Acipg recebe audiência pública sobre pedágio
Durante a audiência, deputados membros da Frente, destacaram que vão mobilizar os paranaenses para que todos participem das discussões.
Ponta Grossa foi a primeira a receber a audiência, que segue para Foz de Iguaçu e Cascavel, no dia 17 de junho; Umuarama, em 24 de junho e Londrina e Maringá, dia 8 de julho
Dando sequência às ações da
Frente Parlamentar contra a renovação dos contratos de pedágio, a Associação Comercial, Industrial e
Empresarial de Ponta Grossa (ACIPG) recebeu audiência pública sobre o tema, na
noite de 23 de maio, com a presença de políticos, sociedade e imprensa.

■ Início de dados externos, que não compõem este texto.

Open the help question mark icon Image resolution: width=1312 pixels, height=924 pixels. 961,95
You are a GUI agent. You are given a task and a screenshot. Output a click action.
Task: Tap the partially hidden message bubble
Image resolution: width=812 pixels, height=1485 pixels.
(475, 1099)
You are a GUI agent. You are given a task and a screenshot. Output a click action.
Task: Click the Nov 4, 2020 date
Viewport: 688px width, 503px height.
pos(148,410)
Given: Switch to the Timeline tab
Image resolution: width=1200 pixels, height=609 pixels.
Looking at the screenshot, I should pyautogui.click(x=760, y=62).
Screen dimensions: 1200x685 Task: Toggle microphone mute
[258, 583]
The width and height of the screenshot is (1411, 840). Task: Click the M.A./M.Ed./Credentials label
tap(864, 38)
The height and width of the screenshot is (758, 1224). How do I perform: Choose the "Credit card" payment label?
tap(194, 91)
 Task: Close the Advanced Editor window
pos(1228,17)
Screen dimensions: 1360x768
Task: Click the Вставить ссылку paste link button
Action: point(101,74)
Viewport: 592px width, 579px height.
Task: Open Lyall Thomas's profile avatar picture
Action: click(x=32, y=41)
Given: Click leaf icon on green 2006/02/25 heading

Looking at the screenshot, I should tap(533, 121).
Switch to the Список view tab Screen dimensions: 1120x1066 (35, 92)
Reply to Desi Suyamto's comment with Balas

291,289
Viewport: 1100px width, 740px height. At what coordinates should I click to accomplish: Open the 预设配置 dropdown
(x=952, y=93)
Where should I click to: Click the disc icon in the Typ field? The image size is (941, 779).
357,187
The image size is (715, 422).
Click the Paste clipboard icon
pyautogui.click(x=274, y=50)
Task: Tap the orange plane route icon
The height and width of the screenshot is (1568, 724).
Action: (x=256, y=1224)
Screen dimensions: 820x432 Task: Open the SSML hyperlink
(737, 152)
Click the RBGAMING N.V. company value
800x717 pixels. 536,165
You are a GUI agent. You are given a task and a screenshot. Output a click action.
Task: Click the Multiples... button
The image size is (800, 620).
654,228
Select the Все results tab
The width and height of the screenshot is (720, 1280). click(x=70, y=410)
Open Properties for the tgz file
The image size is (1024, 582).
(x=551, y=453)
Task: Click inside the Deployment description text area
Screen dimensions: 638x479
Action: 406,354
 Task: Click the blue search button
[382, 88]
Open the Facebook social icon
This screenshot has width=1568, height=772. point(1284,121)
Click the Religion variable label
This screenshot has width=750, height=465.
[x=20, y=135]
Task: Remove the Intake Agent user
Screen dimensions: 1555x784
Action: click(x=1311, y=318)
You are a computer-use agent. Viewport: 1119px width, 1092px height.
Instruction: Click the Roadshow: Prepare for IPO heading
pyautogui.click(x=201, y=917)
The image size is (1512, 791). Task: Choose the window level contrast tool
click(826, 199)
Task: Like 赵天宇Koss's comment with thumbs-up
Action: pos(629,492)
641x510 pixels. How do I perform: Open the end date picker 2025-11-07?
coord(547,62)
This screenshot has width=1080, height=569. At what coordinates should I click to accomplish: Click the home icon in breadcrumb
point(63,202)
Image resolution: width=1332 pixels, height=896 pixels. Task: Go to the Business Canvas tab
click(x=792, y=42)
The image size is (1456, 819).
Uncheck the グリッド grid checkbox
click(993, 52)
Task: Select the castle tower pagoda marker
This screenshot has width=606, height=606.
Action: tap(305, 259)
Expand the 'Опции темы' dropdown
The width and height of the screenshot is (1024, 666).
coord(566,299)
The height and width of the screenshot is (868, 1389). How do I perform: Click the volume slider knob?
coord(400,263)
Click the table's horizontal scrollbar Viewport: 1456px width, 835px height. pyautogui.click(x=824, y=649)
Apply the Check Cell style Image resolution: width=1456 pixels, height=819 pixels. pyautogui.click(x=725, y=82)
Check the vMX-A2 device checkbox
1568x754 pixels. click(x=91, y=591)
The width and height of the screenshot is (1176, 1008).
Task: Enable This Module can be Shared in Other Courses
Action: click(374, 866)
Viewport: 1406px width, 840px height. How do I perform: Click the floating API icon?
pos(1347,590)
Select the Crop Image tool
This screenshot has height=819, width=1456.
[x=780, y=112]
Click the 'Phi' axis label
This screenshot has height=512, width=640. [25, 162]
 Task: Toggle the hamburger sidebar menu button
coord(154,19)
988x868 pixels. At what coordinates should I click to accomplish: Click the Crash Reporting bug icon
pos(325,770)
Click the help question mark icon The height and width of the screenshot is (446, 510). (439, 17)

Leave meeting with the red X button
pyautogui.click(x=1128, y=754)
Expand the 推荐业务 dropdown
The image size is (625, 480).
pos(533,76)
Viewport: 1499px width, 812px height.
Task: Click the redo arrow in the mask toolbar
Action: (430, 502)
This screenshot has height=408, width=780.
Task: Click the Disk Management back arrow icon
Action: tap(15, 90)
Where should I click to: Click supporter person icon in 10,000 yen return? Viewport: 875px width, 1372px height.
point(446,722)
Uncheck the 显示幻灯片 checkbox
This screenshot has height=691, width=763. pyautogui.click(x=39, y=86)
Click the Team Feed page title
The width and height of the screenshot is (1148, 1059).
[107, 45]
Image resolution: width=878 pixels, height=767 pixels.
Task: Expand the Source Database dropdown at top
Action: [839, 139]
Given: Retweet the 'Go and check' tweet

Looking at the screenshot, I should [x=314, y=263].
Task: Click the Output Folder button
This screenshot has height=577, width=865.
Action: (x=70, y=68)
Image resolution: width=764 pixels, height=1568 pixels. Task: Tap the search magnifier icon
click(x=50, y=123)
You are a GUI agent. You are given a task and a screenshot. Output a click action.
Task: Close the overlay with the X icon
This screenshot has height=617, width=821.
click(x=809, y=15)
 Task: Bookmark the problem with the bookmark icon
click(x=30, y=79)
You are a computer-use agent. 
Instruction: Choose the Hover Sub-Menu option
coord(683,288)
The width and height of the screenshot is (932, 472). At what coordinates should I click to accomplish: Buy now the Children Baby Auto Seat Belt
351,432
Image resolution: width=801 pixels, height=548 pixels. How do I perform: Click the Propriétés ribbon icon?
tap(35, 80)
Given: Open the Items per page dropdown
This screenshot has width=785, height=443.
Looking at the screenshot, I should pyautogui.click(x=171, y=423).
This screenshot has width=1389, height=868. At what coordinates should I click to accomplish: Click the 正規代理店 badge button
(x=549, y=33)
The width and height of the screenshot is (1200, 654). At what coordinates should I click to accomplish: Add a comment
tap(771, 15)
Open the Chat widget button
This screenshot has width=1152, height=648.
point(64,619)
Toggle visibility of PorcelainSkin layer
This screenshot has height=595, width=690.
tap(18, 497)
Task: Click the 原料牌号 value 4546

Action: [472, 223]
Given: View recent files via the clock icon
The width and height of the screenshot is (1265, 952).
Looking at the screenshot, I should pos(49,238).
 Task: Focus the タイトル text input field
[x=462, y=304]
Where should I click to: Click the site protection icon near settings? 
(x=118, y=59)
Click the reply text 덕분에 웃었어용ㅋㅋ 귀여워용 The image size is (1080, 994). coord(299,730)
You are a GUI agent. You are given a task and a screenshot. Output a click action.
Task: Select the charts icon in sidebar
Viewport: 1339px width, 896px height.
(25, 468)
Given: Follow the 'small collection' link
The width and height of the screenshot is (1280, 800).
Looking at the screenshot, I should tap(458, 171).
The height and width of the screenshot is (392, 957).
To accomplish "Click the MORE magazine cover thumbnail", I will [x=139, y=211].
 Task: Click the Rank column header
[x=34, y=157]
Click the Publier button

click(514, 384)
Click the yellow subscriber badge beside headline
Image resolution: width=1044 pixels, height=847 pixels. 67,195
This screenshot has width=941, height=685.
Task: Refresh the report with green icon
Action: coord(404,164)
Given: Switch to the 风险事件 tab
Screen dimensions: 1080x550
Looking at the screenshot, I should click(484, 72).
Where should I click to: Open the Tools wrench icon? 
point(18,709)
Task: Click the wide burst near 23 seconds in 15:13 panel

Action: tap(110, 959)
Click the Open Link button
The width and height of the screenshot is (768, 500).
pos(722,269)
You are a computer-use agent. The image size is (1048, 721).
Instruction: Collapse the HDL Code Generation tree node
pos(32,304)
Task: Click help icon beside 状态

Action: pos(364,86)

A Federação das Associações
Comerciais e Empresariais do Paraná (Faciap) acompanhou o lançamento da Frente Parlamentar contra
a renovação dos Contratos de pedágio dia 16 de maio, em Curitiba. Em todo
Estado, Associações Comerciais e Empresariais (ACEs) receberão audiências
públicas para tratar do tema. Ponta Grossa foi a primeira a receber a audiência, que segue para Foz de Iguaçu e Cascavel, no dia 17 de junho; Umuarama,
em 24 de junho e Londrina e Maringá, dia 8 de julho.
O vice-presidente da Faciap e presidente do
Conselho de Representantes da Acipg, Sérgio Leopoldo, comenta que as entidades
são contra os contratos vigentes até 2021 do jeito que estão e contra a
renovação. “É preciso reduzir os valores cobrados nos pedágios. Somos a favor
dos pedágios, mas não a esse custo”.
Durante a audiência, deputados membros
da Frente, destacaram que vão mobilizar os paranaenses para que todos
participem das discussões. “Vamos trabalhar pela não renovação dos contratos de
concessão que vencem em 2021, defender a abertura de uma nova licitação e
fiscalizar a realização das obras que as concessionárias de pedágio se
comprometeram a realizar no momento em que assinaram os contratos atuais”,
destaca o deputado estadual Marcio Pauliki.
O deputado frisou que
as obras no Estado não serão realizadas dentro dos prazos previstos pelas
concessionárias. “Hoje, 40% das obras foram finalizadas, 20% estão em andamento
e as outras 40% não terão tempo hábil para serem finalizadas”.
O deputado estadual
Péricles de Holleben Mello também ressaltou que os pedágios dizem respeito a
todos e que a renovação, da maneira como está, não deve acontecer.